SUPPLIED PASSAGE:
___

Please let me know about the Survey and if you think I should do the X-Ray and send it to you.

Thank you,

REDACTED

Sent from my iPad

Stem cell therapy for traumatic brain injury – Oswaldo Tapanes

Oswaldo Tapanes received multiple injections of human umbilical cord-derived mesenchymal stem cells and his own bone marrow-derived stem cells over the course of a month both intrathecally (into the spinal fluid) and intravenously at the Stem Cell Institute in Panama. Here is what Mr. Tapanes had to day about his progress thus far:

My name is Oswaldo Tapanes. I have a traumatic brain injury; diagnosed in June 2005.

What symptoms did you have before stem cell therapy?

I couldn’t move my left arm. My vision was pretty bad. My speech is worse than it is now. I could only make sounds. My balance was very, very bad and that’s about it.

What improvements have you noticed since your stem cell treatments?

___

DATASET CONTENT:

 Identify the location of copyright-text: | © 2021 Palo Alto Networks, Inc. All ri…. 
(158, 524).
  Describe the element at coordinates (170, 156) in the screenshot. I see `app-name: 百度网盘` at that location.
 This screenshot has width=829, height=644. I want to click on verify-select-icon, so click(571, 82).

___

TASKS TO CARRY OUT:
(1) In the stem cell therapy passage, in what month and year was Oswaldo Tapanes's traumatic brain injury diagnosed?
(2) List every symptom that the stem cell therapy passage says Oswaldo Tapanes had before stem cell therapy.
(3) Please continue the stem cell therapy passage from the point where it stops.

ANSWER LIST:
(1) June 2005

(2)
- He couldn't move his left arm.
- His vision was pretty bad.
- His speech was worse than it is now; he could only make sounds.
- His balance was very, very bad.

(3)
My speech is better. My eyesight is better. My arm coordination is better. My balance overall and better overall well-being.

How has this treatment changed your life?

It improved my quality of life, so much so that I’ve returned now for a second treatment.

What would you tell others who are considering this treatment?

I would say obviously, do your own research but from my point of view, it’s very safe. The medical science is explained. Everything is there on the web site if you look at it and do your homework. I wouldn’t hesitate coming. If I knew before, I would have came earlier.

Heart failure patient has 3 normal EKGs after stem cell therapy

I was diagnosed 20 years ago. My heart was stopped up. I have 11 stents in my heart. When they put in (stents) nine, ten and eleven they blocked an artery and caused me to have a heart attack. Then 4 years later, I went to the doctor and he did an EKG and he said he needed to do a nuclear scan. That was in May 2011. In July of 2011 he did a nuclear scan and then called me and told me there was nothing else he could do for me.

A friend of mine in Corpus Christi told me about stem cells in Panama. So I checked into it and I came down in October of 2011 and had a treatment.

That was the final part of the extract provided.